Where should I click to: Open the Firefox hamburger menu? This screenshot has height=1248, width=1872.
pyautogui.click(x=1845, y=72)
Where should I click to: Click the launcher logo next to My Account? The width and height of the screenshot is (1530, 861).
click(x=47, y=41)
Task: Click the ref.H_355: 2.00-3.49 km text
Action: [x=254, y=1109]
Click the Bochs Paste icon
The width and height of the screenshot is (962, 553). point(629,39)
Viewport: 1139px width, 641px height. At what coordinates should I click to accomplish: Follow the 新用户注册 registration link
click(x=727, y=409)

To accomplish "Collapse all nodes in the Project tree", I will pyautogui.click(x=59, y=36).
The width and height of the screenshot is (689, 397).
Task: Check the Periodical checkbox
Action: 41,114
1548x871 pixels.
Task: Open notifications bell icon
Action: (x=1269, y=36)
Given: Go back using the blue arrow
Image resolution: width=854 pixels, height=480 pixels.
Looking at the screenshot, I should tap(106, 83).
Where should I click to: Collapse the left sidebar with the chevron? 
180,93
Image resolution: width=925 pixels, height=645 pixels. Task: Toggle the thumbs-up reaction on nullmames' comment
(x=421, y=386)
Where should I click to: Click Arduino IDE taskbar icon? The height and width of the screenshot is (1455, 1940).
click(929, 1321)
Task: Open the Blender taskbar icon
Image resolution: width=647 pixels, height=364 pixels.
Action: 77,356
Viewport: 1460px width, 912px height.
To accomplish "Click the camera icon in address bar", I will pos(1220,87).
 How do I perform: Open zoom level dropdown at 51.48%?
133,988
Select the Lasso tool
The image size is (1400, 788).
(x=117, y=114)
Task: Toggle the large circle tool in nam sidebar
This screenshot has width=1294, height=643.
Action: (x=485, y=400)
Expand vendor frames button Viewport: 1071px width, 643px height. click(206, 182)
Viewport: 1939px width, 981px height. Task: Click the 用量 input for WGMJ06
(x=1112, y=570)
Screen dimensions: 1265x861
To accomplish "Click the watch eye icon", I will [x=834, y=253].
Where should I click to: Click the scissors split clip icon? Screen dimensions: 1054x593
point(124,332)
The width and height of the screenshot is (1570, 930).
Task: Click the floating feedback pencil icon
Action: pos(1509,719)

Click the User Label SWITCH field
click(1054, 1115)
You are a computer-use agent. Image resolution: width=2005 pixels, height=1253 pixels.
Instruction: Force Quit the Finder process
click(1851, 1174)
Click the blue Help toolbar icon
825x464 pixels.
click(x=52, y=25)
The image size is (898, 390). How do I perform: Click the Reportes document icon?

★ ★ ★ ★ ★ ★ ★

[Aim of the exercise] Give back exactly the lines of the listing above that run from the line with "Task: Toggle the large" to the line with "Screen dimensions: 1265x861", inclusive.

[Problem solution]
Task: Toggle the large circle tool in nam sidebar
This screenshot has width=1294, height=643.
Action: (x=485, y=400)
Expand vendor frames button Viewport: 1071px width, 643px height. click(206, 182)
Viewport: 1939px width, 981px height. Task: Click the 用量 input for WGMJ06
(x=1112, y=570)
Screen dimensions: 1265x861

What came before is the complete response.